Appeals Court denies bail for Amphon-Prachatai
February 28, 2012
[FACT comments: Pay attention now! The Crown prosecutor is the party being given an additional month to appeal. They think Joe Gordon didn’t get enough time! It wasn’t enough for them Joe plead guilty. And why didn’t we hear about the hunger strike for Akong and Suraphak until it was over? So where do they think Akong is going to flee to? He’s retired, has no money and no connections. He loves his family and they love him. We should be soberly reminded that the same monster who sentenced Akong to 20 years is now presiding over the trial of the Thailand 10. Akong may still love the King when he is finally released but he will certainly never trust to his protection.]
Prachatai: February 24, 2012
The Appeals Court has rejected Amphon Tangnoppakul’s bail request, saying that it ‘does not believe that the defendant will not flee.’ The public prosecutor has been granted yet another month to appeal Joe Gordon’s case.
According to Amphon’s lawyer Phunsuk Phunsukcharoen, on 22 Feb the Appeals Court refused to grant her client temporary release for the second time after he was given a sentence of 20 years’ imprisonment for lèse majesté late last year. The bail was sought this time with guarantees from 7 university academics, and cash from the Ministry of Justice’s Rights and Liberty Protection Department, worth two million baht in total.

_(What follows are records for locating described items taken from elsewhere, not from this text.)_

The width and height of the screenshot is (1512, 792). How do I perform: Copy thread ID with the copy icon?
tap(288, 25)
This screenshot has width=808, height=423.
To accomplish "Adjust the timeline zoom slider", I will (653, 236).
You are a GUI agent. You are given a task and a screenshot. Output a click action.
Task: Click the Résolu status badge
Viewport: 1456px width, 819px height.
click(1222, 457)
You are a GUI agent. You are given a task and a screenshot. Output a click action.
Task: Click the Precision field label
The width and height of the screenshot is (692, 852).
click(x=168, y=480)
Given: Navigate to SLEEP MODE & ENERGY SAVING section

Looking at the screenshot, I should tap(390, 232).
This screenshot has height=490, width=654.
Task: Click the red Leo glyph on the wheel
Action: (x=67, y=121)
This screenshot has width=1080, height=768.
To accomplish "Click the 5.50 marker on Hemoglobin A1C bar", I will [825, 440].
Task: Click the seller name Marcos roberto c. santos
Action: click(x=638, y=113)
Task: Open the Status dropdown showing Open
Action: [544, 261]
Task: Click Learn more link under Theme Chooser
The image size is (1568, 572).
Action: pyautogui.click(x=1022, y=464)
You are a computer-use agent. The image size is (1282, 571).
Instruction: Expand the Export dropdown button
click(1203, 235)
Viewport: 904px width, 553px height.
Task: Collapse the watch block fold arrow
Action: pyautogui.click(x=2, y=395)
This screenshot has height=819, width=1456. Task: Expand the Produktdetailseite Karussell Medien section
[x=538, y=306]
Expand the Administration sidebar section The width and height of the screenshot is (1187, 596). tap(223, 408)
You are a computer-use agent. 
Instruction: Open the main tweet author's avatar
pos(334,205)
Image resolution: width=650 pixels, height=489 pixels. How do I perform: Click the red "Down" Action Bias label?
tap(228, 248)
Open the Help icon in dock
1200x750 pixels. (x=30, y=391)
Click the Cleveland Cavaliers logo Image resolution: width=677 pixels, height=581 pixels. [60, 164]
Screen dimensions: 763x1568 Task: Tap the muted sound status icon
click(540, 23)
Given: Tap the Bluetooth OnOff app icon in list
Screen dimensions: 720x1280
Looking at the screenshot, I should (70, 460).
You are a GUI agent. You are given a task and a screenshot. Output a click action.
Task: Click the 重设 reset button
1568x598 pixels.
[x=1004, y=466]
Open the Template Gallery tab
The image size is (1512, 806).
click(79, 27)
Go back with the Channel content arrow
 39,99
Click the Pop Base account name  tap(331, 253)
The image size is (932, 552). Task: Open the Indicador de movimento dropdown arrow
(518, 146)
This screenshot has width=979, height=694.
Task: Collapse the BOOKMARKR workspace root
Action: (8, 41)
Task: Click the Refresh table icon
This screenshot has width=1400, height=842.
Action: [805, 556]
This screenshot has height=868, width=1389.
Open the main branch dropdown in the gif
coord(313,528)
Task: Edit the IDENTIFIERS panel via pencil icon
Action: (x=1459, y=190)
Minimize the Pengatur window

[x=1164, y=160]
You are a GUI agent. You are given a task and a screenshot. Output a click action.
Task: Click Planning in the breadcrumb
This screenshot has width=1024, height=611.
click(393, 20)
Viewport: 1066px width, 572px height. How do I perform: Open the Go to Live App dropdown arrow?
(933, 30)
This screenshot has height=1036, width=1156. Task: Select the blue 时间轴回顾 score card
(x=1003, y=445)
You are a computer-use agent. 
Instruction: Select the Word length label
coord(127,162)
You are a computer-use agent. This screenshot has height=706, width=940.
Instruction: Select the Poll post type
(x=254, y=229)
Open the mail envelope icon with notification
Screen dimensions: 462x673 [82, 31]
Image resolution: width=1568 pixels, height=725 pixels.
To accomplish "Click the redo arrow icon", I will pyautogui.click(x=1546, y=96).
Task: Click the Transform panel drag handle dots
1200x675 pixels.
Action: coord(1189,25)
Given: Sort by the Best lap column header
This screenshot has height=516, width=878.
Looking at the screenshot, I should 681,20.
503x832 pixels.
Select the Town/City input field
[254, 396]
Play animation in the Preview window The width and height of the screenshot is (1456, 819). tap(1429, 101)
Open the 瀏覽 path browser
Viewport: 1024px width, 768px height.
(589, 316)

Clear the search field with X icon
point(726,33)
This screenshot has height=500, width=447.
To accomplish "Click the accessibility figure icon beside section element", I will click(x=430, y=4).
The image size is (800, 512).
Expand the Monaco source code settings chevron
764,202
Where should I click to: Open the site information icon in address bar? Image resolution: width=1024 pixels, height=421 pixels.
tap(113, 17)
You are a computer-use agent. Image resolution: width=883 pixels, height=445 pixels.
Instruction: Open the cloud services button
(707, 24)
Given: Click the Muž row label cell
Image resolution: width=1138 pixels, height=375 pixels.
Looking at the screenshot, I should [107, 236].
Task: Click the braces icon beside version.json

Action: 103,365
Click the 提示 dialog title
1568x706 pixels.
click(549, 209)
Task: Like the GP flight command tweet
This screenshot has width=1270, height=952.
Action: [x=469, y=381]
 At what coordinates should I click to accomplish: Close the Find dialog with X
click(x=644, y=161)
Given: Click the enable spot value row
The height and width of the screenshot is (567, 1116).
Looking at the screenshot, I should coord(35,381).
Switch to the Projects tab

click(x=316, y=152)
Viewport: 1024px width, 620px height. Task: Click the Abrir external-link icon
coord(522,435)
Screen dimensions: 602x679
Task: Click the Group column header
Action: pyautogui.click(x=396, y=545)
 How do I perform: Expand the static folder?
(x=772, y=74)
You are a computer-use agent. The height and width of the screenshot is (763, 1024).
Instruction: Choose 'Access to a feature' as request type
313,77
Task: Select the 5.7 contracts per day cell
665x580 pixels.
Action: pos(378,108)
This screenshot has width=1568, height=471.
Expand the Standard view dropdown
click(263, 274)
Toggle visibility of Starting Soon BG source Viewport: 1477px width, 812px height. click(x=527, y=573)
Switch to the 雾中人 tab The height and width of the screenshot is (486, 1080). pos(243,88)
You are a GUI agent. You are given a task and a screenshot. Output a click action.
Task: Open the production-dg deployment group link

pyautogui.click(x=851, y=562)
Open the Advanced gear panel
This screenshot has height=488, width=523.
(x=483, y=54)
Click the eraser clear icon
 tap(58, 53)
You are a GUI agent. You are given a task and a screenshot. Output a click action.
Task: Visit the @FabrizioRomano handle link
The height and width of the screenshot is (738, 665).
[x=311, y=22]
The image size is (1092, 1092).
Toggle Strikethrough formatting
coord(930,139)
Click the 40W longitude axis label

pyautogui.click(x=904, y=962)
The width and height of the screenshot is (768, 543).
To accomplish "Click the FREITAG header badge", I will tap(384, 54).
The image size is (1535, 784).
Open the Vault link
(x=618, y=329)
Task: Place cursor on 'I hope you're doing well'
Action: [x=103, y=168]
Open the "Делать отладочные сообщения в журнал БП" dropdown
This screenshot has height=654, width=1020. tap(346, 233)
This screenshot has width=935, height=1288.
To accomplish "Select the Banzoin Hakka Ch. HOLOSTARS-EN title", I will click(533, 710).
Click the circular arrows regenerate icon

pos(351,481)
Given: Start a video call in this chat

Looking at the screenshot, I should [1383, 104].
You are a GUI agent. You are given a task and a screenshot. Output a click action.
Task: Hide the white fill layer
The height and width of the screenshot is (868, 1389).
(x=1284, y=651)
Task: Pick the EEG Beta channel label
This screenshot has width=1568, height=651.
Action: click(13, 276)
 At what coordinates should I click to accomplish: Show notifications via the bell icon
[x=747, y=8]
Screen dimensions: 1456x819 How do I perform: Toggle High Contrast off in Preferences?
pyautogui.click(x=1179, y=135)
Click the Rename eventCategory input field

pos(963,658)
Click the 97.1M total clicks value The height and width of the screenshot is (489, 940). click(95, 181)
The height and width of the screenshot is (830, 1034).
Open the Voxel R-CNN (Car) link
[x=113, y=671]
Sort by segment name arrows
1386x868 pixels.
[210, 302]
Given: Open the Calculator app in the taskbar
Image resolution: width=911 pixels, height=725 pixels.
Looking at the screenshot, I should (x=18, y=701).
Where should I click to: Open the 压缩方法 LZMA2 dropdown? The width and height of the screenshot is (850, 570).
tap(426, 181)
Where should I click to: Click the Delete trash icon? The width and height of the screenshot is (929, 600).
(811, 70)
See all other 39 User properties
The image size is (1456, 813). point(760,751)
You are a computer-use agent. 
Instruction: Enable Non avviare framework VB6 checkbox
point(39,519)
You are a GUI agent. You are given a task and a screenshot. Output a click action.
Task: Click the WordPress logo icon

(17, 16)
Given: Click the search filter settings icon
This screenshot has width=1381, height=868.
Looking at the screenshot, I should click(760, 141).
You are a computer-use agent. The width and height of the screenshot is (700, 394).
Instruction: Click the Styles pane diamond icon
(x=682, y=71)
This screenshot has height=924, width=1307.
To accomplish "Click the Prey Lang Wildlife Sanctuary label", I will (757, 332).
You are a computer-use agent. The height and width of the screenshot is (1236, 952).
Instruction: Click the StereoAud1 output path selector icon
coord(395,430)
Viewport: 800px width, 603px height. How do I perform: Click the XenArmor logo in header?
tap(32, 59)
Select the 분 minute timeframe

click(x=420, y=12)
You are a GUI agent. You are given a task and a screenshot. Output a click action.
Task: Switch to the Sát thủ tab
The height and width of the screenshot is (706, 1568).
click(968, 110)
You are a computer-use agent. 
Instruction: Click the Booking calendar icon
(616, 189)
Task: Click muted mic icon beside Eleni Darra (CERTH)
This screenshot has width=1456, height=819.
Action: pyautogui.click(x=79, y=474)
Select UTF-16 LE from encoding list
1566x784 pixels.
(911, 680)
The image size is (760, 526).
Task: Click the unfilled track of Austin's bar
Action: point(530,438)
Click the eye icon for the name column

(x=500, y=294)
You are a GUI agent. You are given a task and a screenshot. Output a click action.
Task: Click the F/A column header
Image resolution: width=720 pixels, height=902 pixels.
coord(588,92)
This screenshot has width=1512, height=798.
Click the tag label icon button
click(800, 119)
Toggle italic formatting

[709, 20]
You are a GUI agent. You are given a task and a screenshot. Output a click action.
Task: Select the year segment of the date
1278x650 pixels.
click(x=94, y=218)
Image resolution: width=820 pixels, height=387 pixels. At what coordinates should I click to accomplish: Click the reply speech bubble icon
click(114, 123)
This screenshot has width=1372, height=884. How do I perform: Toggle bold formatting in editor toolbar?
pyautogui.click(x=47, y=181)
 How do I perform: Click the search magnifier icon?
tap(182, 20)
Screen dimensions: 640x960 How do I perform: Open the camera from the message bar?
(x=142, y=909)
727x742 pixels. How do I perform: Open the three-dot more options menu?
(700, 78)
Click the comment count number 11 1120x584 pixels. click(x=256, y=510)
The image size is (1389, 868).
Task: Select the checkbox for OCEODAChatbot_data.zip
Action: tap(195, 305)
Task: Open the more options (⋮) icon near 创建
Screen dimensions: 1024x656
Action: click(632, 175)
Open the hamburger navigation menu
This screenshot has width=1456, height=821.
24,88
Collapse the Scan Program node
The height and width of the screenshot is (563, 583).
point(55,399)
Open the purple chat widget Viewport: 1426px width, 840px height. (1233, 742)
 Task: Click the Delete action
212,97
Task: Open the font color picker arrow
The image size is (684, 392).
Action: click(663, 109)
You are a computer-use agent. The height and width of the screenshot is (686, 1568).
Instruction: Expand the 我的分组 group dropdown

On 19 Feb, Rosmalin, Amphon’s wife, joined a hunger strike with other activists for 24 hours in front of the Criminal Court, together with Tam Phuchaisang, the mother of Suraphak, a website developer who was arrested in September last year and has been detained since without bail for Facebook posts. Rosmalin said that if her husband’s bail was granted, she would take him to Luang Pho To Temple to give 400 boiled eggs to fulfil her vow.
The lawyer said that the defence team would submit another bail request to the Supreme Court next week.
In rejecting the bail request, the Appeals Court said that it considered that the charges against the defendant were severe and ‘the defendant’s arguments against the verdict of the Court of First Instance do not have the credibility to believe that the defendant did not commit the crimes. If [the defendant is] granted temporary release, [the Appeals Court] has no reason to believe that the defendant will not flee. The illness which the defendant claims [as one of the reasons for the bail] does not appear to be life-threatening. Given that government medical facilities are already available for the treatment of the defendant, [the Appeals Court] refuses temporary release for the defendant during the appeal.’
In the Joe Gordon case, lawyer Anon Nampha said that the public prosecutor had requested and been granted by the court renewal of a one-month extension to appeal the case until 8 March, the third time since he was sentenced to two years and a half in jail on 8 November last year.
This extension, in effect, means that his case is not finalized. He has to remain in prison, unable to seek a royal pardon.
According to the lawyer, the public prosecutor can ask the court to extend the period for appeal indefinitely.
According to a close friend of Joe Gordon, Joe felt that he was subject to persecution, being locked in jail for a lengthy period time and not allowed to seek a royal pardon, despite the fact that he had already confessed.
It was reported that the US Embassy had regularly visited Joe and closely followed his case.